What happened to Shafer was not a "pervasive" deterioration in conditions of his employment on account of sex; most of his time at Kal Kan was untroubled. Dill committed four batteries. This does not establish that working conditions at Kal Kan were worse for men than for women. Shafer became a target because he could not defend himself. By contrast, in Shepherd v. Slater Steels Corp., 168 F.3d 998 (7th Cir.1999), and Timm v. Progressive Steel Treating, Inc., 137 F.3d 1008 (7th Cir.1998), the sex-related harassment was daily fare. For all this record shows, men at Kal Kan generally had placid working conditions (as Shafer himself did most of the time), while Dill picked on anyone of either sex he could get away with tormenting. Shafer has not established that his encounters with Dill reflected more than personal animosity or juvenile behavior. See Hamm v. Weyauwega Milk Products, Inc., 332 F.3d 1058 (7th Cir.2003); Johnson v. Hondo, Inc., 125 F.3d 408, 412-13 (7th Cir.1997).
Even brief episodes of unwelcome sexual contact can impose harms that meet the "severe" part of the Supreme Court's "severe or pervasive" formula. Events described in Hostetler v. Quality Dining, Inc., 218 F.3d 798 (7th Cir.2000), offer an illustration. Payton kissed Hostetler against her will and forced his tongue into her mouth; the next day he grabbed her and began to remove her bra, putting her in fear of rape, before being stopped by the unexpected entry of another employee. What turned sexual assaults by a co-worker (which do not violate Title VII) into sex discrimination by the employer (which does) was the management's response: instead of firing or disciplining Payton, the firm decided to separate the pair by moving Hostetler to a distant and less desirable restaurant. In other words, the firm forced the female victim to bear the costs of "solving" the problem. That was express and intentional discrimination. Compare Smith v. Sheahan, 189 F.3d 529, 535 (7th Cir.1998), with Campbell v. Ingersoll Milling Machine Co., 893 F.2d 925 (7th Cir.1990). Nothing of the sort happened to Shafer at Kal Kan.
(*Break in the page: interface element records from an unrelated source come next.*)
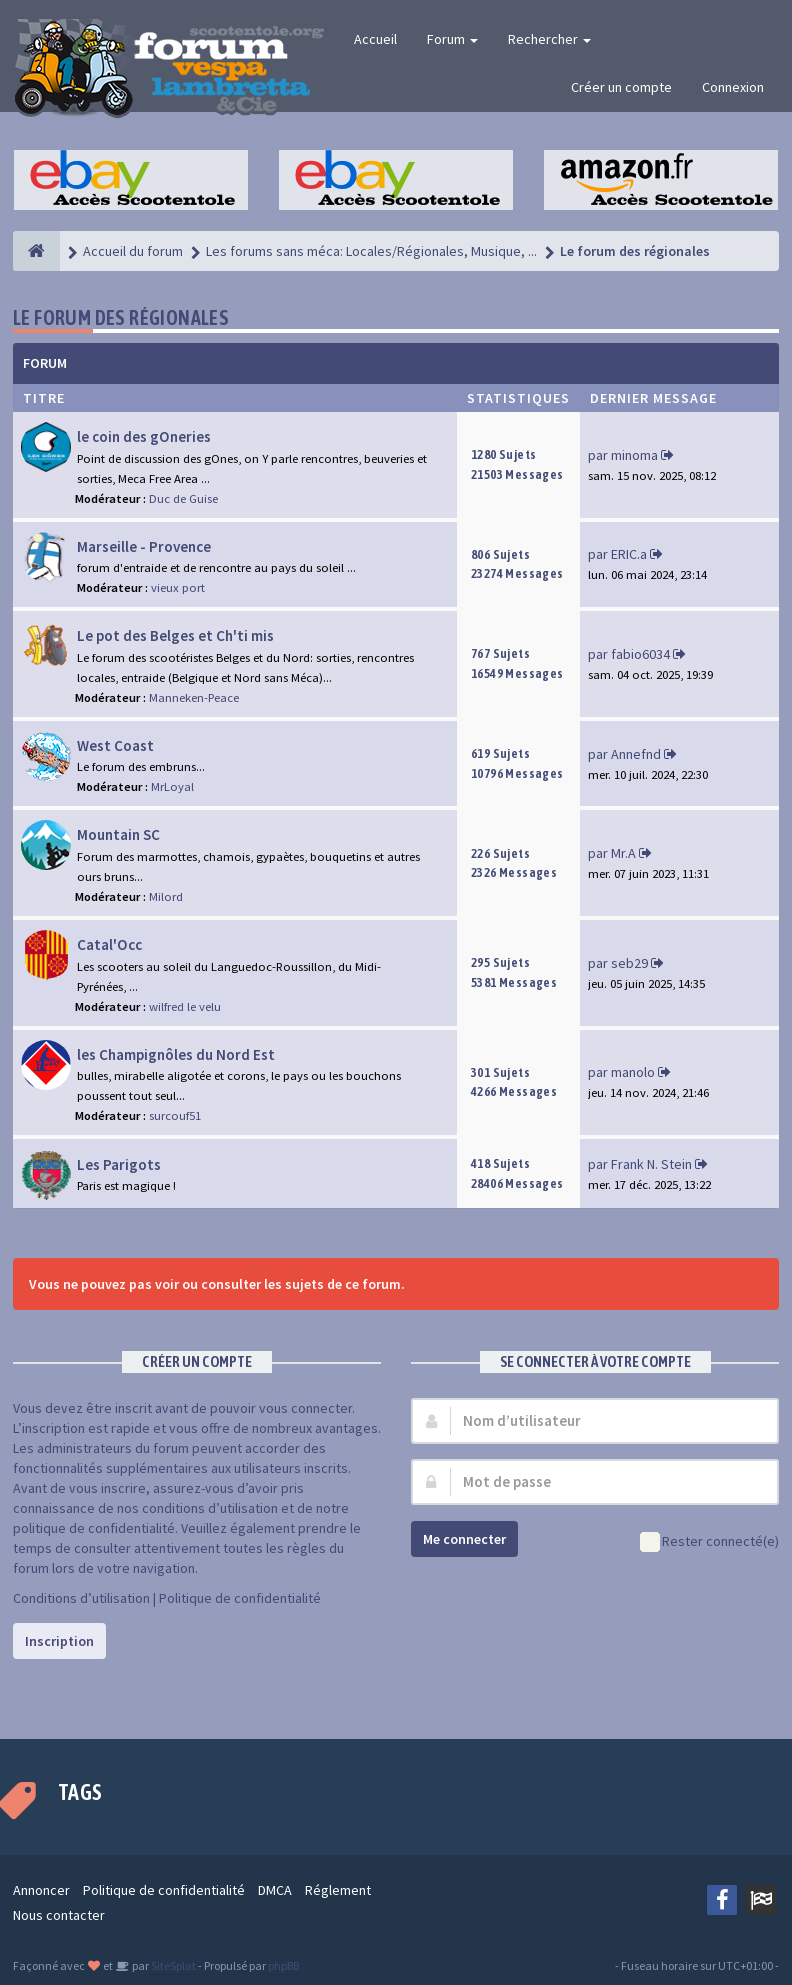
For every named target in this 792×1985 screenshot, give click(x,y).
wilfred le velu (185, 1006)
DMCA (275, 1890)
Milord (166, 896)
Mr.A (623, 853)
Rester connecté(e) (709, 1542)
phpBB (283, 1965)
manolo (633, 1072)
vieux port (178, 587)
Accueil (375, 39)
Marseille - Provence (144, 546)
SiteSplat (172, 1965)
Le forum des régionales (121, 317)
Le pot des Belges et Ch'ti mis (175, 635)
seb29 (629, 963)
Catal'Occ (109, 944)
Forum (452, 39)
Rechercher (549, 39)
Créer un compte (621, 87)
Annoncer (41, 1890)
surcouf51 (175, 1115)
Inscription (59, 1641)
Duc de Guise (183, 498)
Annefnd (636, 754)
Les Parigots (119, 1164)
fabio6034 (640, 654)
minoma (634, 455)
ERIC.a (629, 554)
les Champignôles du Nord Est (176, 1054)
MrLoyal (172, 786)
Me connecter (464, 1539)
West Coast (115, 745)
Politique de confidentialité (240, 1598)
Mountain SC (118, 834)
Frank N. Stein (651, 1164)
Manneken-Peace (194, 697)
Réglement (338, 1890)
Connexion (733, 87)
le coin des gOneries (144, 436)
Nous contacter (59, 1915)
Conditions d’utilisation (81, 1598)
If Shafer is describing events accurately, he has a solid claim against Dill under state tort law for both assault and battery. What he lacks, however, is a claim against Kal Kan for sex discrimination. The district court has protected Shafer's tort claim by dismissing it without prejudice. The judgment dismissing the Title VII claim on the merits is affirmed.